In a swipe-right, fast-paced world, an emotionally unavailable partner can sneak up on you pretty easily. You might be casually dating someone for awhile before you realize that they aren't really connecting with you. Or maybe they are, but they don't want to put a label on your situationship and would prefer to keep things surface-level. The thing is, being emotionally unavailable is not uncommon. It seems like excuses abound when it comes to defining the relationship nowadays, so if you think the person you're dating fits into that category, keep an eye out for these five signs that it's due to emotional unavailability.
01They aren't very supportive.
Someone who isn't ready to connect on a deeper level probably isn't too thrilled about the prospect of comforting you in your time of need. "They run or come up with an excuse to leave when you have expressed something that concerns you and you want them to be there for you," explains Dorell.
If you need emotional support, and your partner just isn't giving you any, then it's likely that they are holding back.
02They don't like intimate talks.
If your partner is emotionally unavailable, then you might notice that they aren't big fans of talking about more intense subjects."They keep conversations on a surface level and don't want to go deeper into any discussion around where the relationship is going," says Dorell.
It's understandable if someone doesn't want to dive too deep into personal topics when you first start dating. But if you've been seeing each other for a while, and they continually avoid those kinds of talks, it might be a sign that they're emotionally unavailable.
03They don't want to open up about themselves, either.
Additionally, a significant other who doesn't want to emotionally connect won't want to really talk about themselves too much, either. "Anytime you ask them too many questions about themselves they get skittish or change the subject," Dorell describes.
04They don't want to define the relationship.
Having the talk about defining the relationship can be intimidating, but for someone who is emotionally unavailable, it's on a whole other level. "They will shut down when you ask them direct questions about the relationship and its future," life and love mentor Susan Winter tells Elite Daily. "They may become angry, impatient, or use humor to deflect the spotlight being put on them. This obvious level of discomfort indicates that they're hiding valuable information you need — such as their true feelings."
05They speak negatively about past relationships.
Paying attention to how your partner talks about their exes can tell you a lot about their emotional availability. Look at how they talk about their past relationships, and what they have to say about relationships in general. "You've begun to notice that they don't speak about relationships in a positive light," Winter says. "Moreover, they may have never had a committed relationship."
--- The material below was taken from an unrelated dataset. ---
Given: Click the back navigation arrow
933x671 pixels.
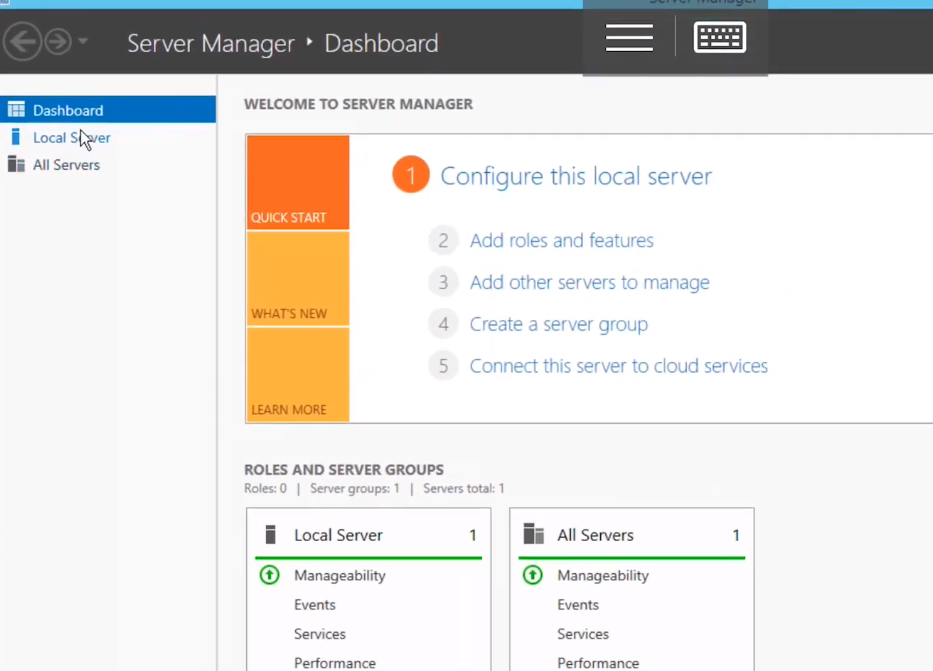Looking at the screenshot, I should click(23, 42).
A partner who is emotionally unavailable might not always be emotionally unavailable, but making the relationship work might take a little more effort, Winter says. Before you commit too much, Winter advises taking a moment to reflect on whether the relationship is worth the battle. "Ask yourself if you really want to climb this mountain," she says. "Is the time and energy you invest in this person going to be beneficial and rewarding? Is this the best choice of partner for you?"
You deserve to be with someone who will invest as much in you as you invest in them. If your partner is emotionally unavailable, remember that you don't have to settle for someone who isn't ready to truly commit or be honest and vulnerable with you. You deserve exactly the kind of relationship you want, and you shouldn't have to compromise on it if you don't want to.